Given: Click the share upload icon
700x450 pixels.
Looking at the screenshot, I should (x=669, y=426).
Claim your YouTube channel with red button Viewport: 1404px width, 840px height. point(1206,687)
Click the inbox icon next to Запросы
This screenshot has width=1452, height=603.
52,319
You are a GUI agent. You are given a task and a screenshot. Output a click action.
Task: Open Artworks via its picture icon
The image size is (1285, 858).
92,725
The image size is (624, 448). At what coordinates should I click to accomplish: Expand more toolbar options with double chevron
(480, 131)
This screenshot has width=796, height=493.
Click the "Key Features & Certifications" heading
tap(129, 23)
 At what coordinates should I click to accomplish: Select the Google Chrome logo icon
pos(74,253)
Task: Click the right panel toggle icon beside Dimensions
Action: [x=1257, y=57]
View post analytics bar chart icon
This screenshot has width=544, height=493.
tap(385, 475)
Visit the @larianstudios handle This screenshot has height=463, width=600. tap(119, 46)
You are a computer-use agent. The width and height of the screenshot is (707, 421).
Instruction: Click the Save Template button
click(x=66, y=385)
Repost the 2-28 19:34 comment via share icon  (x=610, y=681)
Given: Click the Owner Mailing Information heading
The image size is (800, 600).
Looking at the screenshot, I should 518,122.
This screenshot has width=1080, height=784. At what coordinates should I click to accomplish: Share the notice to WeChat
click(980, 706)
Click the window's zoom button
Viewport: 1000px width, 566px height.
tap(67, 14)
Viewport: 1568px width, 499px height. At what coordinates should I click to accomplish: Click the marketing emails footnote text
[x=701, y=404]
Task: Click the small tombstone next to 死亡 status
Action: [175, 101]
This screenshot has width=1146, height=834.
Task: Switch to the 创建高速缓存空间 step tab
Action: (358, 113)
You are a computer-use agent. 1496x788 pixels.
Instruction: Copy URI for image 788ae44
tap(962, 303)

────────

Your response should hold only an exact copy of the lines above, from the one containing "Viewport: 1568px width, 499px" through the end of the entries.

Viewport: 1568px width, 499px height. At what coordinates should I click to accomplish: Click the marketing emails footnote text
[x=701, y=404]
Task: Click the small tombstone next to 死亡 status
Action: [175, 101]
This screenshot has width=1146, height=834.
Task: Switch to the 创建高速缓存空间 step tab
Action: (358, 113)
You are a computer-use agent. 1496x788 pixels.
Instruction: Copy URI for image 788ae44
tap(962, 303)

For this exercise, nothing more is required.